# [TEXT SECTION]
SKILL.md
Systematic Debugging
Use this skill when
- You encounter a failing test, error message, or unexpected behavior
- Multiple fix attempts have failed (2+)
- The symptom is clear but the root cause is unclear
- You feel time pressure to "just try something" or skip investigation
- Behavior changed after recent commits or configuration changes
- A production issue or blocking regression surfaces
- The bug appears intermittent or environment-dependent
- You are about to propose a fix without understanding why the problem exists
Do not use this skill when
- The root cause is already known and validated (move to implementation)
- The fix has already been verified in a test environment (move to validation)
- You are responding to a user's explicit "apply this specific fix" request (acknowledge context first, then validate)
- The issue is documentation-only or labeling (use domain-specific conventions directly)
See references/phases-and-rationalisations.md for the full routing boundary table and red flags.
Inputs to gather
Before starting investigation, collect:
- Full error message or test failure output (not a summary).
- Reproduction steps.
- Environment context, timeline, scope.
If reproduction is unclear, make reproduction your first step.
First move
- Capture the full error or failure output. Do not summarize.
- Reproduce consistently (at least twice).

# [EXERCISE DATA]
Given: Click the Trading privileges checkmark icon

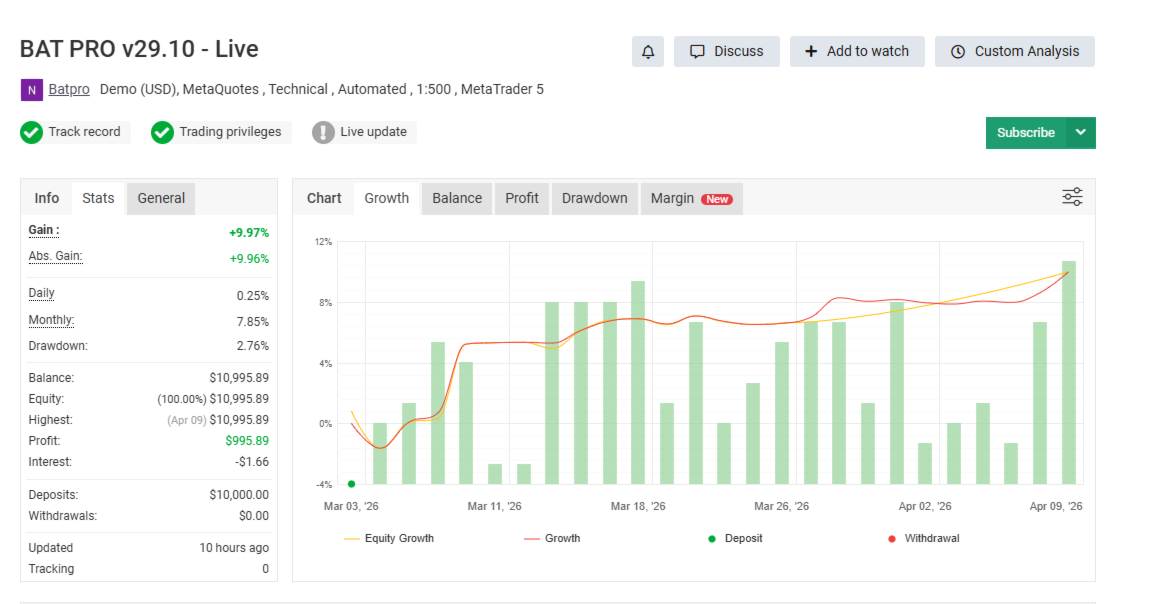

# [EXERCISE REQUIREMENTS]
[1] According to the systematic debugging text, how many times should you reproduce the problem as a first move?
[2] List every situation in which the systematic debugging text says not to use the skill.
[3] Write the next part of the systematic debugging text, picking up right after its last line.

# [EXPECTED OUTPUTS]
[1] At least twice.

[2]
- The root cause is already known and validated (move to implementation).
- The fix has already been verified in a test environment (move to validation).
- You are responding to a user's explicit "apply this specific fix" request (acknowledge context first, then validate).
- The issue is documentation-only or labeling (use domain-specific conventions directly).

[3]
- Check recent changes (
git log --oneline -10). - Read the error message carefully.
If you cannot reproduce within two attempts, document that it may be environment-dependent.
Workflow
Phase 1: Root Cause Investigation
Goal: Understand why, not how to fix yet.
- Read error end-to-end.
- Reproduce consistently.
- Trace data flow / boundaries.
- Review recent changes (
git diff/git show). - Collect working examples for side-by-side comparison.
Red flags if incomplete: not reproduced yourself, not read full error, skipped recent changes, do not understand the message.
Phase 2: Pattern Analysis
Find the difference between failing and working case. One variable at a time. Hypothesis from differences.
Phase 3: Hypothesis and Testing
State one clear hypothesis. Smallest change to test it. Run, document. If wrong: revert cleanly and return to Phase 2. Never accumulate random changes.
Phase 4: Implementation
Write failing test first (consider test-driven-development). Fix based on validated hypothesis. Re-run failing + full suite. Ensure the change is minimal and only addresses the root cause.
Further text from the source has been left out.